Abstract
We have recently demonstrated a role of the vascular endothelium in peripheral pain mechanism by disrupting endothelial cell function using intravascular administration of octoxynol-9, a non-selective membrane active agent. As an independent test of the role of endothelial cells in pain mechanisms, we evaluated the effect of homocysteine, an agent that damages endothelial cell function. Mechanical stimulus-induced enhancement of endothelin-1 hyperalgesia in the gastrocnemius muscle of the rat was first prevented then enhanced by intravenous administration of homocysteine, but was only inhibited by its precursor, methionine.
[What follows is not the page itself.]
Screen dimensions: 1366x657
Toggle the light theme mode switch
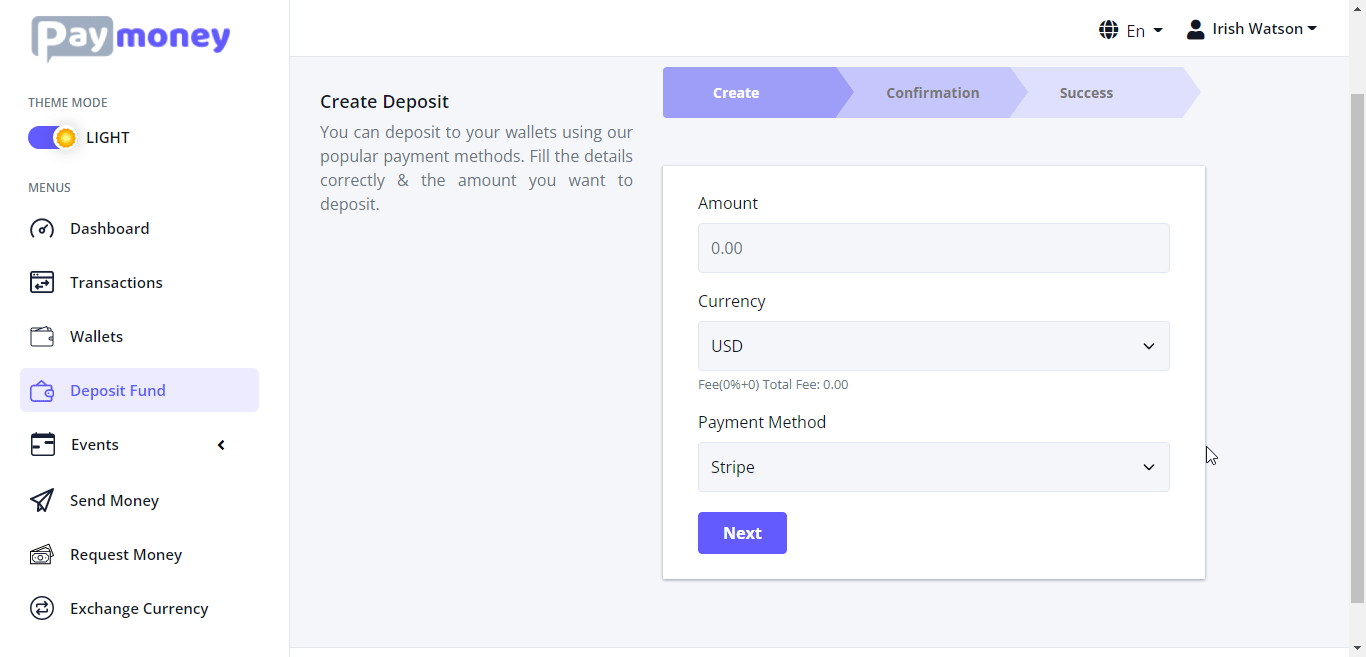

Both homocysteine and methionine significantly attenuated mechanical hyperalgesia in two models of ergonomic muscle pain, induced by exposure to vibration, and by eccentric exercise, and cutaneous mechanical hyperalgesia in an ischemia-reperfusion injury model of Complex Regional Pain Syndrome type I, all previously shown responsive to octoxynol-9. This study provides independent support for a role of the endothelial cell in pain syndromes thought to have a vascular basis, and suggests that substances that are endothelial cell toxins can enhance vascular pain.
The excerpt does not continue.